On the seismic performance of block type quay walls: Numerical analyses against 1g shaking tank tests


Yuksel Z. T., Gerolymos N., YÜKSEL Y.

Ocean Engineering, cilt.281, 2023 (SCI-Expanded) identifier

  • Yayın Türü: Makale / Tam Makale
  • Cilt numarası: 281
  • Basım Tarihi: 2023
  • Doi Numarası: 10.1016/j.oceaneng.2023.114942
  • Dergi Adı: Ocean Engineering
  • Derginin Tarandığı İndeksler: Science Citation Index Expanded (SCI-EXPANDED), Scopus, Academic Search Premier, PASCAL, Aerospace Database, Applied Science & Technology Source, Aquatic Science & Fisheries Abstracts (ASFA), Communication Abstracts, Computer & Applied Sciences, Environment Index, ICONDA Bibliographic, INSPEC, Metadex, Civil Engineering Abstracts
  • Anahtar Kelimeler: Block type quay wall, Plaxis modelling, Regular and irregular motion, Seismic response
  • Yıldız Teknik Üniversitesi Adresli: Evet

Özet

Up to date national and international codes and standards recommends the performance-based design to better estimate the seismic response of the gravity type quay walls.
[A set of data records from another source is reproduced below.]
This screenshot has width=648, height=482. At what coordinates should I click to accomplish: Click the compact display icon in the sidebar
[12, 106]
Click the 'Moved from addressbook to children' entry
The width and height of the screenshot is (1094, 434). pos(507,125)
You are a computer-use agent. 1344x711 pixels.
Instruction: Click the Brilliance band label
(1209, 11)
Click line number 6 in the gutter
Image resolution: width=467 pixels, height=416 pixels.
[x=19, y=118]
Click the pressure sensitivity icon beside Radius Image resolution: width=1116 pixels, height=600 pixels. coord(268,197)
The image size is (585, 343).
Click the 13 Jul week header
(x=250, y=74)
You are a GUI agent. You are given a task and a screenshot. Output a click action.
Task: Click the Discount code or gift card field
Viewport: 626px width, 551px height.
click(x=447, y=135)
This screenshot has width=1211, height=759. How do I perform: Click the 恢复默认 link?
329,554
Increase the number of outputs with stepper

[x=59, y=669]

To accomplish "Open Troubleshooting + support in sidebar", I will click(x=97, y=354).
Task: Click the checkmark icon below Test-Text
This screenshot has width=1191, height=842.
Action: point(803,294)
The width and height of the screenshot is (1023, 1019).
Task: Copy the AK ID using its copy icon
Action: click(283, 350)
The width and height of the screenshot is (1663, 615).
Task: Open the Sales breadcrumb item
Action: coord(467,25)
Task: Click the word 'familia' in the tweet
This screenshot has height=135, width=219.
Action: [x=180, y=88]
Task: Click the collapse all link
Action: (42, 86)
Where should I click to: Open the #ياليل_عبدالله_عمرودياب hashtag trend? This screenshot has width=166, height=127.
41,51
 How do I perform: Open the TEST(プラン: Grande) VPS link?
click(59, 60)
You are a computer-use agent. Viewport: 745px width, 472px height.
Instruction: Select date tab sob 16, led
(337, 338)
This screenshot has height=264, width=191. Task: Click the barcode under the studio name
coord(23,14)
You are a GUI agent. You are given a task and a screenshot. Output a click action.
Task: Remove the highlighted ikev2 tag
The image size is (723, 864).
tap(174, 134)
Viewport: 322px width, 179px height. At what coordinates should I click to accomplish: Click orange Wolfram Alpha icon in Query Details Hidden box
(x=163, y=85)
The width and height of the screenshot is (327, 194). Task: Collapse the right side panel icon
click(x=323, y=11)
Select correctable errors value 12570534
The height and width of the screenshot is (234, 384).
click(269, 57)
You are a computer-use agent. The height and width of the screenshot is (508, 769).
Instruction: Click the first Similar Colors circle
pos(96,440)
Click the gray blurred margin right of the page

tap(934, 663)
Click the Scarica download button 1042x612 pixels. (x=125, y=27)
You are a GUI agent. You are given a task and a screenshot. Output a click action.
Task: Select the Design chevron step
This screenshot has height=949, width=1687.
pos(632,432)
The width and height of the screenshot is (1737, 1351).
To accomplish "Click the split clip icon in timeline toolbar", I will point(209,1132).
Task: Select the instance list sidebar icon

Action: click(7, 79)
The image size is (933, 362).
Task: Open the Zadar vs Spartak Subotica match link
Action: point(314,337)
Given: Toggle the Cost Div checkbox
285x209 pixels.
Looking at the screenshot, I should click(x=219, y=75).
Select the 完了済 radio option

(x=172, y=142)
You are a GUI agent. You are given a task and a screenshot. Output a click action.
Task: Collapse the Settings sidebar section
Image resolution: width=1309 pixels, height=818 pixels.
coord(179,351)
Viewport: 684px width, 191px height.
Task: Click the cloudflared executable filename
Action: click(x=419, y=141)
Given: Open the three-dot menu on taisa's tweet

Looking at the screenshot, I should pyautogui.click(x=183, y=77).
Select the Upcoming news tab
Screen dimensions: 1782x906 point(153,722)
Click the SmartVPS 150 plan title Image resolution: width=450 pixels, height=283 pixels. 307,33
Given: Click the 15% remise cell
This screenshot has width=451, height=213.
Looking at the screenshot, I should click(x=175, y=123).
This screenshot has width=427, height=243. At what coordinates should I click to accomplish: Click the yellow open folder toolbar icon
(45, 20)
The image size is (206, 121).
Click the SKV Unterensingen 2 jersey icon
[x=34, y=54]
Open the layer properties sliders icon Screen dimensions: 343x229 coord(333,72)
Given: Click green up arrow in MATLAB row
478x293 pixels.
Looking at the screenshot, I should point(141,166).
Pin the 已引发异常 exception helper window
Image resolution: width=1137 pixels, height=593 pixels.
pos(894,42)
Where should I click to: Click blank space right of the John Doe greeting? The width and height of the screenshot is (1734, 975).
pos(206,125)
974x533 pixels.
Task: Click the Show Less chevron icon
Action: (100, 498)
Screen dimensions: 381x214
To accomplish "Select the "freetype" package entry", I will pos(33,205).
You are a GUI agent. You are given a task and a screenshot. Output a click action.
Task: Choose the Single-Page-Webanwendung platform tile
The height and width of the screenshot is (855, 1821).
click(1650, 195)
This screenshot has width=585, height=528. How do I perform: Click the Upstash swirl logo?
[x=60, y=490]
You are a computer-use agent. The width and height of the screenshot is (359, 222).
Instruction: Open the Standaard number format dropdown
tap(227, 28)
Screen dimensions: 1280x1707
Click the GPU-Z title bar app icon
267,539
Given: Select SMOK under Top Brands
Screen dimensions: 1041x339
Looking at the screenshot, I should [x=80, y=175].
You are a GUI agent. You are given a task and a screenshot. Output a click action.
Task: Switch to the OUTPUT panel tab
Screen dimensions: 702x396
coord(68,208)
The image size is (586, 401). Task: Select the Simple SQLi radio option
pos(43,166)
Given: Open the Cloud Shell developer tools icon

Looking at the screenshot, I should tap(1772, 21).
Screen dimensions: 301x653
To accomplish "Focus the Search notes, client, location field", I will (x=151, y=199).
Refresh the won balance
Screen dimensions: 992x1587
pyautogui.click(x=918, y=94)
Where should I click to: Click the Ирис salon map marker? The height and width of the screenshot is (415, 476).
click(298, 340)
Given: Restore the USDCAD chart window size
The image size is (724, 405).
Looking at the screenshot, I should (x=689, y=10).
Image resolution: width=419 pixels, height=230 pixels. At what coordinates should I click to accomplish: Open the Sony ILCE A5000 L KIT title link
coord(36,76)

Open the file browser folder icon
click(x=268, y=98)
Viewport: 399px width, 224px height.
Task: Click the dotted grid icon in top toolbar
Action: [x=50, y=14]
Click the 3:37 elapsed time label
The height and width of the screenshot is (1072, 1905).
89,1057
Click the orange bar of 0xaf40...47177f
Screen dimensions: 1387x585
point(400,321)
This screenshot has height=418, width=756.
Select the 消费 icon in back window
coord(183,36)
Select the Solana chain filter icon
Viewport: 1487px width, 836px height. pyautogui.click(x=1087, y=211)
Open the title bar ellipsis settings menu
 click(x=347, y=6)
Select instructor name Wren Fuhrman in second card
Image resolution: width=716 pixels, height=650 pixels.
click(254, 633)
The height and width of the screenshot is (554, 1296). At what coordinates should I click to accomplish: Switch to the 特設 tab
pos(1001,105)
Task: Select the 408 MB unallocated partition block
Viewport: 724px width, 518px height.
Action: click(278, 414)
Advances in computer-based solutions paved the way for numerical studies and important developments have been achieved in several commercial computer programs some of which are used for the seismic analysis of gravity type quay walls. Experimental and/or numerical research have been conducted to provide an understanding of the vulnerability of these structures, however, only a few are devoted to the seismic performance of block type quay walls. In this study, a two-dimensional (2D) finite element analysis was performed to simulate the seismic response of three different block type quay walls. A vertical wall and two recently invented hunchbacked walls, namely: first type hunchbacked wall (FHW) with a larger hunch and second type hunchbacked wall (SHW) with a smaller hunch were used in analyses. The calibrated numerical models were used to predict the seismic behaviour of the walls, and the computed horizontal displacements were compared against measured data. In general, the computed response was found to be in satisfactory agreement with the experimental produced one. It was found that the first type hunchbacked wall exhibited the most satisfactory performance compared to the performance of the other studied wall types. The main reason for this is the lower centre of gravity (compared to that of the other walls), resulting in smaller inertia-driven overturning moments at the wall base and therefore smaller rotation-induced horizontal displacements. The worst performance was observed in the vertical wall due to the mobilization of smaller shaft and base shear resistances. The observations were supported by both the numerical and the experimental results.